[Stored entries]
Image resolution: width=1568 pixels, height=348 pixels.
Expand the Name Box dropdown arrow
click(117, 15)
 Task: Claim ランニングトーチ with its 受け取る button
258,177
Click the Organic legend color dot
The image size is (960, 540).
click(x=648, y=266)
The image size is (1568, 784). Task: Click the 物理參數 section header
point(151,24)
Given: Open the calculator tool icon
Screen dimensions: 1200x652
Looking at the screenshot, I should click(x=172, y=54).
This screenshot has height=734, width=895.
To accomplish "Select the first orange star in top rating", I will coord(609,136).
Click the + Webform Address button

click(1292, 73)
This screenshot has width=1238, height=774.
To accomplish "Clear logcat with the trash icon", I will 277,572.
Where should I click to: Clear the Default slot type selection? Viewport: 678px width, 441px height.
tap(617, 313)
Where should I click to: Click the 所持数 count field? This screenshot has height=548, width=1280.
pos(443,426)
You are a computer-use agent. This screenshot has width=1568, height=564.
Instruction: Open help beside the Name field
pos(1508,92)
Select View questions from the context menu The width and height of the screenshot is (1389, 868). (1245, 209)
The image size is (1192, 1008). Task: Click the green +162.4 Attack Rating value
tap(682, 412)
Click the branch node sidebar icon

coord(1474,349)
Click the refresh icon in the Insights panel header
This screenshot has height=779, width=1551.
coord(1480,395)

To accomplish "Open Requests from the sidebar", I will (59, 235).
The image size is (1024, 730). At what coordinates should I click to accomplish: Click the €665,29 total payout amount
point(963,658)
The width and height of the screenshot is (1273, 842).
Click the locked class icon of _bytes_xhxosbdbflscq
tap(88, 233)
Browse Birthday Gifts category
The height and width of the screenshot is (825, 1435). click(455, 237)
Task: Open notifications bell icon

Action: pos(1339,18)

Exercise: Write the records above out again precisely.

Solved problem:
Image resolution: width=1568 pixels, height=348 pixels.
Expand the Name Box dropdown arrow
click(117, 15)
 Task: Claim ランニングトーチ with its 受け取る button
258,177
Click the Organic legend color dot
The image size is (960, 540).
click(x=648, y=266)
The image size is (1568, 784). Task: Click the 物理參數 section header
point(151,24)
Given: Open the calculator tool icon
Screen dimensions: 1200x652
Looking at the screenshot, I should click(x=172, y=54).
This screenshot has height=734, width=895.
To accomplish "Select the first orange star in top rating", I will coord(609,136).
Click the + Webform Address button

click(1292, 73)
This screenshot has width=1238, height=774.
To accomplish "Clear logcat with the trash icon", I will 277,572.
Where should I click to: Clear the Default slot type selection? Viewport: 678px width, 441px height.
tap(617, 313)
Where should I click to: Click the 所持数 count field? This screenshot has height=548, width=1280.
pos(443,426)
You are a computer-use agent. This screenshot has width=1568, height=564.
Instruction: Open help beside the Name field
pos(1508,92)
Select View questions from the context menu The width and height of the screenshot is (1389, 868). (1245, 209)
The image size is (1192, 1008). Task: Click the green +162.4 Attack Rating value
tap(682, 412)
Click the branch node sidebar icon

coord(1474,349)
Click the refresh icon in the Insights panel header
This screenshot has height=779, width=1551.
coord(1480,395)

To accomplish "Open Requests from the sidebar", I will (59, 235).
The image size is (1024, 730). At what coordinates should I click to accomplish: Click the €665,29 total payout amount
point(963,658)
The width and height of the screenshot is (1273, 842).
Click the locked class icon of _bytes_xhxosbdbflscq
tap(88, 233)
Browse Birthday Gifts category
The height and width of the screenshot is (825, 1435). click(455, 237)
Task: Open notifications bell icon

Action: pos(1339,18)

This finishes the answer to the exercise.